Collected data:
╔══

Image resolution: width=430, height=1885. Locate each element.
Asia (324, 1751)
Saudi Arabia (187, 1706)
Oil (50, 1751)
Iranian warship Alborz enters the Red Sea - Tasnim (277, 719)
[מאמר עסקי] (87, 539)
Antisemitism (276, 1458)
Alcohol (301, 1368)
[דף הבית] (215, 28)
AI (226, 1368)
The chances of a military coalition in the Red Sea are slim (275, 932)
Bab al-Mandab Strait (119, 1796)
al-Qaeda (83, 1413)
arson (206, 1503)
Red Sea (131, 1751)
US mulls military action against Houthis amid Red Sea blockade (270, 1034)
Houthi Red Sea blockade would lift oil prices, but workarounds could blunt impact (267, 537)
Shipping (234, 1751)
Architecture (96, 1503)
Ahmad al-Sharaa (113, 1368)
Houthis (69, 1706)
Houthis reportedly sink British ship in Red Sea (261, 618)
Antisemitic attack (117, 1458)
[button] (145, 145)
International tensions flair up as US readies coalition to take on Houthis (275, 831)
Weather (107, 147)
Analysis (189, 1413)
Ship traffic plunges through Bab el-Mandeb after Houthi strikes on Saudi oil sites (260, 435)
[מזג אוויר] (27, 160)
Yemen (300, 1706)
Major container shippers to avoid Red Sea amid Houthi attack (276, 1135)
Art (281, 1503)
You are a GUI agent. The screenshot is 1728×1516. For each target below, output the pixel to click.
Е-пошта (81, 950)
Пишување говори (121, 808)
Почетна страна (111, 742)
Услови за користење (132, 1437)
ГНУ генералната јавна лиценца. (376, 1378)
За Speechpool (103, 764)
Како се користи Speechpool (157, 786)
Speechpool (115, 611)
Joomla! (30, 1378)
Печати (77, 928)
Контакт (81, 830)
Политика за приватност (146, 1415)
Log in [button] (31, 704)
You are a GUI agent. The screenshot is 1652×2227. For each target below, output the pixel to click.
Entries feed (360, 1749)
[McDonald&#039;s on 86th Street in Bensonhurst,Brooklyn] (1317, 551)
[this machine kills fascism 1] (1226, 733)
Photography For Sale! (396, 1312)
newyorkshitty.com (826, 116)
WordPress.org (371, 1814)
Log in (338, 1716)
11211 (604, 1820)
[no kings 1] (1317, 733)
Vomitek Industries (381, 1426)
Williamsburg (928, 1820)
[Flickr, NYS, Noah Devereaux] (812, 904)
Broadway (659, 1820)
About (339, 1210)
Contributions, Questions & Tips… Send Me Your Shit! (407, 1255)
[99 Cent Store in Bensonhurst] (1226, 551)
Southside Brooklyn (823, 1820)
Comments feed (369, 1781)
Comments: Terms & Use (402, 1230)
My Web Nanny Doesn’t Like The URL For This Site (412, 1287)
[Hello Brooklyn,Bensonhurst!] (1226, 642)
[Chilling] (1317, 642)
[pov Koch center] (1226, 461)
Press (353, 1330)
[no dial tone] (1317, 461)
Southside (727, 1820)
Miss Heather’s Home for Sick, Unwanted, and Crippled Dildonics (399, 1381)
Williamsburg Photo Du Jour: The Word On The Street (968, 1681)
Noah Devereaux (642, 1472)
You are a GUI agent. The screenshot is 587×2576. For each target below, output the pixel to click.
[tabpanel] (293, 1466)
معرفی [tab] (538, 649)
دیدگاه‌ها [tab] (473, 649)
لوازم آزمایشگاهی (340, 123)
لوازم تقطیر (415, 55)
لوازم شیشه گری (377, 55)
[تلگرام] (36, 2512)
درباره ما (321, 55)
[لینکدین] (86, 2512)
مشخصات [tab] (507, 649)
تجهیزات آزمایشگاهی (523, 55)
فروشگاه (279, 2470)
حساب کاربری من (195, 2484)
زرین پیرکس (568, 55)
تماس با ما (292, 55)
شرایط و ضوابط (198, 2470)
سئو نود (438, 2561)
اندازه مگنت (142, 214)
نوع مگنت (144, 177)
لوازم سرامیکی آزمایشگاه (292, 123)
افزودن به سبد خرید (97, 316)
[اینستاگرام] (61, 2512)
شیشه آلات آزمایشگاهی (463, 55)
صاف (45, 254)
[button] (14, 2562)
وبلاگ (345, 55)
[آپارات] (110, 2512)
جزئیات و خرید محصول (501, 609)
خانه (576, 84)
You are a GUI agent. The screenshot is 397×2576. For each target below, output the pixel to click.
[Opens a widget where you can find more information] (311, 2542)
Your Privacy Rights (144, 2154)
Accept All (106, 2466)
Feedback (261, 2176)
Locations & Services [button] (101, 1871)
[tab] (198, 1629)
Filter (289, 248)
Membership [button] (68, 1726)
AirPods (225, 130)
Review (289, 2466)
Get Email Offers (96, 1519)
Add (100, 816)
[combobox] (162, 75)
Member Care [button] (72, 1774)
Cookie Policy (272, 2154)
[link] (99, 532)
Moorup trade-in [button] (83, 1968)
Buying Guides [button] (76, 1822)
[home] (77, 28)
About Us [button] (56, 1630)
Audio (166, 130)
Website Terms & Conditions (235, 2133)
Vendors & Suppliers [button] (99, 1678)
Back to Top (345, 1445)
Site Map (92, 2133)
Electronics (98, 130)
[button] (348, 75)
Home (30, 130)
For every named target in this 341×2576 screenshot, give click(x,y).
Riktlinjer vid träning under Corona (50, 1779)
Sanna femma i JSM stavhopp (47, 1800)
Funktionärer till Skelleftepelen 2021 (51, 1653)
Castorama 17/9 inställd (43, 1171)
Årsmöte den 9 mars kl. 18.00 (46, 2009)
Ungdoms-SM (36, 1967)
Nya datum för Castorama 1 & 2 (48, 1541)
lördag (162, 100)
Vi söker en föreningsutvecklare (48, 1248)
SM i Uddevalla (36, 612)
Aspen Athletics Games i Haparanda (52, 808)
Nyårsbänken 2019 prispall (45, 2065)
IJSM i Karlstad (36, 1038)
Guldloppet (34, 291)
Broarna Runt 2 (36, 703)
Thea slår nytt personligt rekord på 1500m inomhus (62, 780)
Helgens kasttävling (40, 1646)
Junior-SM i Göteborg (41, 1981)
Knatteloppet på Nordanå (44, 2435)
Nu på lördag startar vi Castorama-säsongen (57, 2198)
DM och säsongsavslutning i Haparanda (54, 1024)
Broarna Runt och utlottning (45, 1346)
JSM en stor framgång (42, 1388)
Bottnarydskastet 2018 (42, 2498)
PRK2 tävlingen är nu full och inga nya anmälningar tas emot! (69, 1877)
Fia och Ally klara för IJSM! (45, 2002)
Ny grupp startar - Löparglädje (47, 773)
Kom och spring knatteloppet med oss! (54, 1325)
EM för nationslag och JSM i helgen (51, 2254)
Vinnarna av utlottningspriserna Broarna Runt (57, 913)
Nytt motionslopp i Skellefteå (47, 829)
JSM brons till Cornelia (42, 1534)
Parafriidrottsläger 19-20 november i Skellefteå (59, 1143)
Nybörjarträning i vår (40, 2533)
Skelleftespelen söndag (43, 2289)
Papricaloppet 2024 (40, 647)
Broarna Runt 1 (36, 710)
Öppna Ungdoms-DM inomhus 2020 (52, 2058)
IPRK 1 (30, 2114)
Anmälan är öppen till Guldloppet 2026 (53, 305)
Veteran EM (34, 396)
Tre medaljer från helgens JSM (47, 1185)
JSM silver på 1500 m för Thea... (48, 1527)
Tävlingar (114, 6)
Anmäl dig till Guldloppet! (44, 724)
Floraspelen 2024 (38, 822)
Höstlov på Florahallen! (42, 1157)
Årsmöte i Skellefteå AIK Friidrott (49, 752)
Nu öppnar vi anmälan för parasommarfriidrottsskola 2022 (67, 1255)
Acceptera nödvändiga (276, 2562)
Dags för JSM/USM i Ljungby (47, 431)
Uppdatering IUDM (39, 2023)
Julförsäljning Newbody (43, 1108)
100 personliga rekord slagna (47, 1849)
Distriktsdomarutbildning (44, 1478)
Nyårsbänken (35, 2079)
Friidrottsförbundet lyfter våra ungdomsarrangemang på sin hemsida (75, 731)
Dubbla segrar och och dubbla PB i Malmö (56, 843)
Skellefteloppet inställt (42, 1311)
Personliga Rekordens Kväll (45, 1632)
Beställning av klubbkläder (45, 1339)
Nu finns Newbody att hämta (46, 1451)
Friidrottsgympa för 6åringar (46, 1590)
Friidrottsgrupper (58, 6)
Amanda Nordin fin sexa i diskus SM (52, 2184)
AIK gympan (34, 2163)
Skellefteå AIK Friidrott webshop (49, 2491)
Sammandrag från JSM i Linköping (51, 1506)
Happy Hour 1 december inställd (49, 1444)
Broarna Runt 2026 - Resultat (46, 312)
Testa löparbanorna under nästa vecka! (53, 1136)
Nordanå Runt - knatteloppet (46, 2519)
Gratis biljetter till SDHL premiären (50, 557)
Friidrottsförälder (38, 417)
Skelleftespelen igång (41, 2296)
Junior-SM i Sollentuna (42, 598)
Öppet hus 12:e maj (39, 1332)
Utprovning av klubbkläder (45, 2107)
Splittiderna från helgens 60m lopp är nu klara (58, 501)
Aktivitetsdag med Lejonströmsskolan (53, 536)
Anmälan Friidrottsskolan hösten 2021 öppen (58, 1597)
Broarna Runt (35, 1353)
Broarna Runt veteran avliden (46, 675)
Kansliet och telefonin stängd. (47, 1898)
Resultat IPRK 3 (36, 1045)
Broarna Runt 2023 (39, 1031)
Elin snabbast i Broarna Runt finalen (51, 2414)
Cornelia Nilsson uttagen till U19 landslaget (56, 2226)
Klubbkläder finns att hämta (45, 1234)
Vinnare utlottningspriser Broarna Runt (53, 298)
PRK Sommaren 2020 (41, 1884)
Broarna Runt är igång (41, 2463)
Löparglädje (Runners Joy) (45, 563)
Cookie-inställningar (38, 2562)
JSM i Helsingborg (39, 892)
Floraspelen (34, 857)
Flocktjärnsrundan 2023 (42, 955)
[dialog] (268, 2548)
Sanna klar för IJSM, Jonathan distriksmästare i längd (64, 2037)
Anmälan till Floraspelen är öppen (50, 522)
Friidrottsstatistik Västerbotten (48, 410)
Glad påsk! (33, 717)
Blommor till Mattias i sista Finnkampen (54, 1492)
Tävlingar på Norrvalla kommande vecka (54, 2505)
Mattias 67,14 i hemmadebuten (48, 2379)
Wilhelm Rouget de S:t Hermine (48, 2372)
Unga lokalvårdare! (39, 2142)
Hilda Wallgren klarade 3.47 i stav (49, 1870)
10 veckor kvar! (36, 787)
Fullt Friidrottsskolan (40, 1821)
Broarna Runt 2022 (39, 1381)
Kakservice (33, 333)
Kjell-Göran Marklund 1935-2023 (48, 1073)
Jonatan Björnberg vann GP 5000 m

╚══

**What this task involves**
Transcribe the entries above word for word, from the first line through the line containing "Log in (338, 1716)", and nothing else.

**Output of the task**
Image resolution: width=430, height=1885. Locate each element.
Asia (324, 1751)
Saudi Arabia (187, 1706)
Oil (50, 1751)
Iranian warship Alborz enters the Red Sea - Tasnim (277, 719)
[מאמר עסקי] (87, 539)
Antisemitism (276, 1458)
Alcohol (301, 1368)
[דף הבית] (215, 28)
AI (226, 1368)
The chances of a military coalition in the Red Sea are slim (275, 932)
Bab al-Mandab Strait (119, 1796)
al-Qaeda (83, 1413)
arson (206, 1503)
Red Sea (131, 1751)
US mulls military action against Houthis amid Red Sea blockade (270, 1034)
Houthi Red Sea blockade would lift oil prices, but workarounds could blunt impact (267, 537)
Shipping (234, 1751)
Architecture (96, 1503)
Ahmad al-Sharaa (113, 1368)
Houthis (69, 1706)
Houthis reportedly sink British ship in Red Sea (261, 618)
Antisemitic attack (117, 1458)
[button] (145, 145)
International tensions flair up as US readies coalition to take on Houthis (275, 831)
Weather (107, 147)
Analysis (189, 1413)
Ship traffic plunges through Bab el-Mandeb after Houthi strikes on Saudi oil sites (260, 435)
[מזג אוויר] (27, 160)
Yemen (300, 1706)
Major container shippers to avoid Red Sea amid Houthi attack (276, 1135)
Art (281, 1503)
You are a GUI agent. The screenshot is 1728×1516. For each target below, output the pixel to click.
Е-пошта (81, 950)
Пишување говори (121, 808)
Почетна страна (111, 742)
Услови за користење (132, 1437)
ГНУ генералната јавна лиценца. (376, 1378)
За Speechpool (103, 764)
Како се користи Speechpool (157, 786)
Speechpool (115, 611)
Joomla! (30, 1378)
Печати (77, 928)
Контакт (81, 830)
Политика за приватност (146, 1415)
Log in [button] (31, 704)
You are a GUI agent. The screenshot is 1652×2227. For each target below, output the pixel to click.
Entries feed (360, 1749)
[McDonald&#039;s on 86th Street in Bensonhurst,Brooklyn] (1317, 551)
[this machine kills fascism 1] (1226, 733)
Photography For Sale! (396, 1312)
newyorkshitty.com (826, 116)
WordPress.org (371, 1814)
Log in (338, 1716)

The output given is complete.